* [Given information]:
+ + + + + + +
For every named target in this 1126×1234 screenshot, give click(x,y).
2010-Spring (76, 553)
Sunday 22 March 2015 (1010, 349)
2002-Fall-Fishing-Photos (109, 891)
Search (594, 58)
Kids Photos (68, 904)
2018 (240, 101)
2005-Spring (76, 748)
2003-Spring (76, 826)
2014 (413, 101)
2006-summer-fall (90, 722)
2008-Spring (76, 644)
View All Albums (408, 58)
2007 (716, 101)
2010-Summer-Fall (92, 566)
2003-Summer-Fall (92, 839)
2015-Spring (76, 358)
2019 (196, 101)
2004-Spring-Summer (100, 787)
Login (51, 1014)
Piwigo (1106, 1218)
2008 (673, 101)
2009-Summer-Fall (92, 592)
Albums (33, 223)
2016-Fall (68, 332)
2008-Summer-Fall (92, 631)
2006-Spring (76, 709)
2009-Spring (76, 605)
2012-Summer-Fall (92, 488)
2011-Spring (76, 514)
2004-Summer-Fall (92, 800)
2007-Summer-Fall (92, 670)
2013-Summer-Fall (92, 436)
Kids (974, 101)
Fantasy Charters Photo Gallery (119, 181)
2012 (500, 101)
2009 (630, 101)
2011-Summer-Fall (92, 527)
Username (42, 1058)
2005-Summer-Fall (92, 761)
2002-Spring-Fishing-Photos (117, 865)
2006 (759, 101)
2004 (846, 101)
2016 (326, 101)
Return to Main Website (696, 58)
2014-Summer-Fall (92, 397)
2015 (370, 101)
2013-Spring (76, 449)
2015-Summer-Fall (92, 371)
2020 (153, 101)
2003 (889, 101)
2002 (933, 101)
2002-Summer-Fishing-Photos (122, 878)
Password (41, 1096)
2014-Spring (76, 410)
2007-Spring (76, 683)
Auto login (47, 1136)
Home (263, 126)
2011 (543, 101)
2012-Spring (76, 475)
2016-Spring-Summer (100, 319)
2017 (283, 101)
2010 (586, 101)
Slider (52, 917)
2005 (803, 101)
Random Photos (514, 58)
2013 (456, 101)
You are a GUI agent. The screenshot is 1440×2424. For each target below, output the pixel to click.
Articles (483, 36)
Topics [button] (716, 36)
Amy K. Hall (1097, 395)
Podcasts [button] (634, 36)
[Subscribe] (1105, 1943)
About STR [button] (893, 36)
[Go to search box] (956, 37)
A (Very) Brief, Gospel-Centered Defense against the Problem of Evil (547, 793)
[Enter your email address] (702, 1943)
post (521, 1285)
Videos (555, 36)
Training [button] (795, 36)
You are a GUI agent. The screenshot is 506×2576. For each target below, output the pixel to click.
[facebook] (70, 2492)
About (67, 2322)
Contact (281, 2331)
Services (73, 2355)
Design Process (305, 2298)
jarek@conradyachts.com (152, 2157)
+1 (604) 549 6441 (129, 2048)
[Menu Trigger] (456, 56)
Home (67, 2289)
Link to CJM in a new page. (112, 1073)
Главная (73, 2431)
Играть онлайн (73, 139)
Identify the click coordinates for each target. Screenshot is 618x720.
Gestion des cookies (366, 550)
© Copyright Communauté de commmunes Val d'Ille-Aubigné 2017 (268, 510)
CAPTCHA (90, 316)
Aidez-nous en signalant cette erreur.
+ + + + + + +
* [Task objective]: Which lines of the records above contain the string "click", counting only matches with the same capitalization? Copy each such line in full.

* [In response]:
For every named target in this 1126×1234 screenshot, give click(x,y).
You are a GUI agent. The screenshot is 1440×2424. For each target below, output the pixel to click.
You are a GUI agent. The screenshot is 506×2576. For each target below, output the pixel to click.
Identify the click coordinates for each target. Screenshot is 618x720.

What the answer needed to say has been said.